Mais nous saluons aussi les Sensei et les entraîneurs qui accueillent leurs élèves avec la même exigence et le même respect, qu’ils soient hommes ou femmes.

Car un dojo n’est pas un lieu où l’on juge.

C’est un lieu où l’on apprend à devenir plus fort.


✨ Et si aujourd’hui les femmes combattent, enseignent et inspirent dans les arts martiaux, c’est parce que certaines ont eu le courage, un jour, d’ouvrir une porte que l’on croyait fermée.


Et une fois cette porte franchie… personne ne pourra plus jamais la refermer. 🥋🔥



Si les statistiques de Swiss Olympic montrent une progression encourageante de la présence féminine dans le sport, la réalité du terrain rappelle une vérité plus profonde : les femmes n’ont jamais attendu les chiffres pour démontrer leur courage.

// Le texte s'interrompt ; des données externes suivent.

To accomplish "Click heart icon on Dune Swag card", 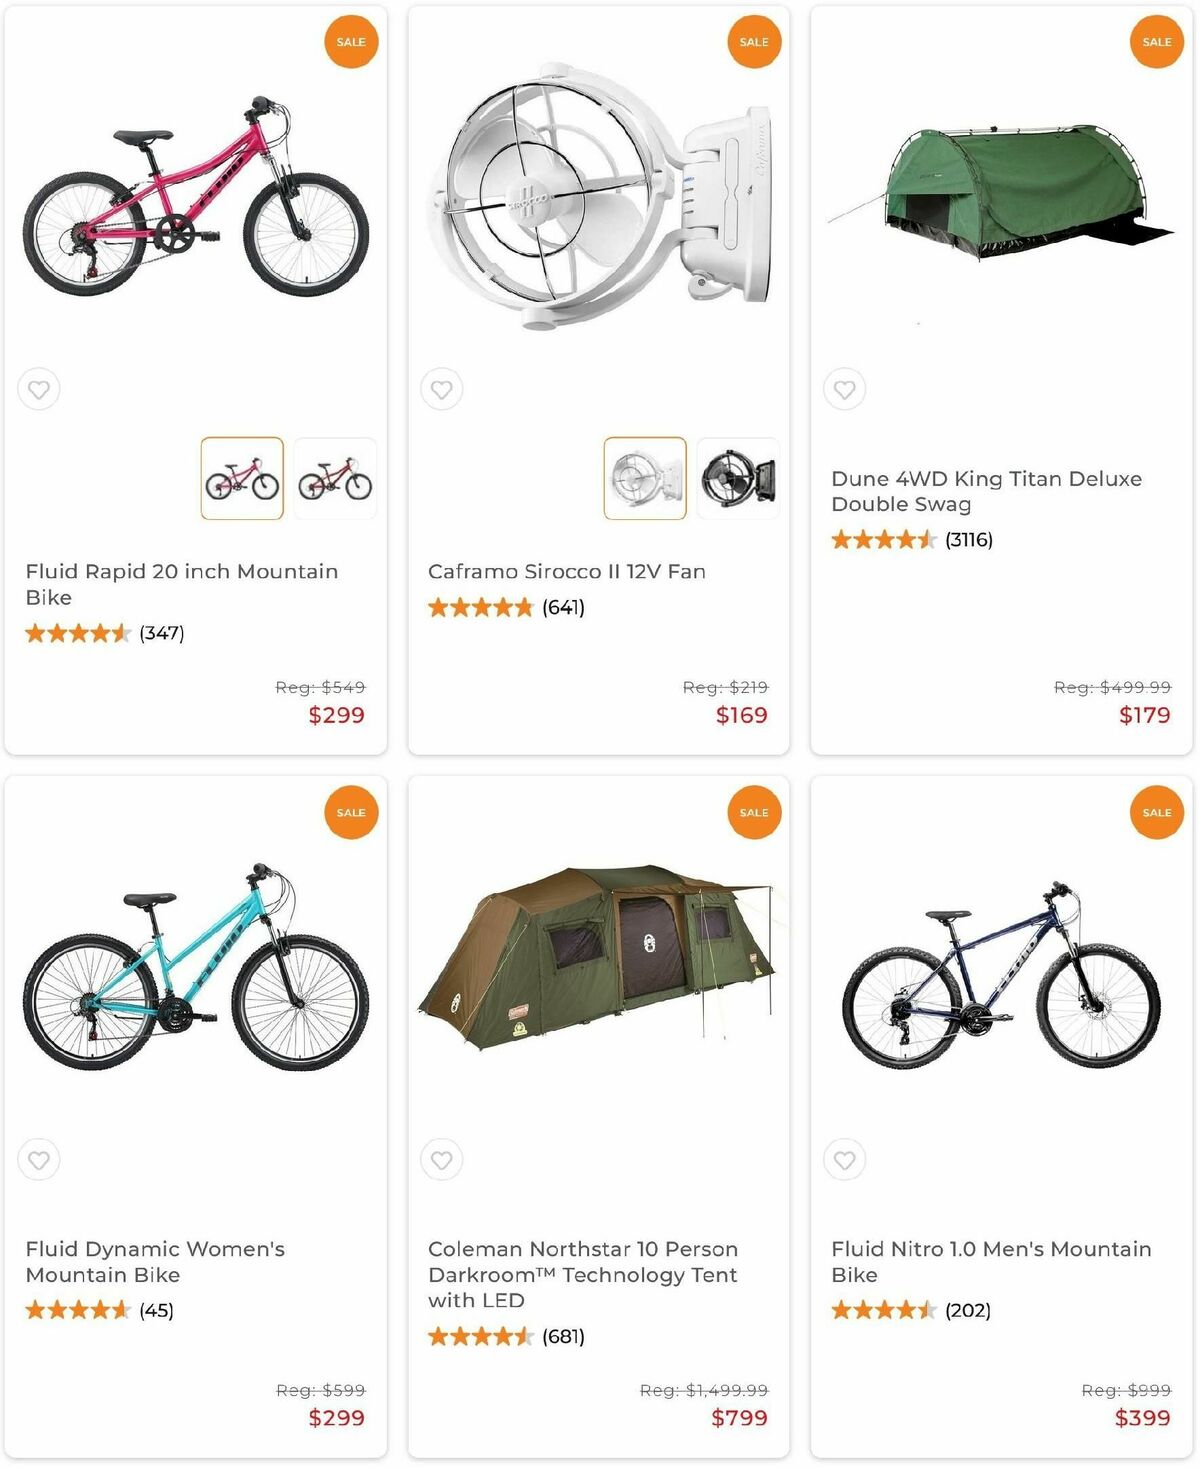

Dans chaque dojo, chaque ring, chaque salle d’entraînement, des femmes ont franchi une porte qui n’était pas toujours ouverte pour elles. Elles l’ont fait sans réclamer de privilèges, simplement avec la volonté de progresser, de se défendre, et de prouver que la détermination n’a pas de genre.

Les arts martiaux ont toujours porté des valeurs universelles : respect, courage, honneur et protection. Lorsqu’une femme enfile un kimono ou monte sur un tatami, elle ne cherche pas seulement à apprendre à combattre. Elle affirme sa place, sa dignité et sa liberté.

C’est pourquoi il est du devoir des fédérations, des clubs et des enseignants de garantir un environnement où chaque pratiquante est respectée, soutenue et encouragée.

Car derrière chaque femme qui franchit la porte d’un dojo, il y a une histoire de courage… et souvent une victoire bien plus grande que n’importe quel combat.


En cette Journée internationale des droits des femmes, Le Cinquième Élément rend hommage à toutes les guerrières qui ont osé franchir la porte d’un dojo et tracer leur propre voie.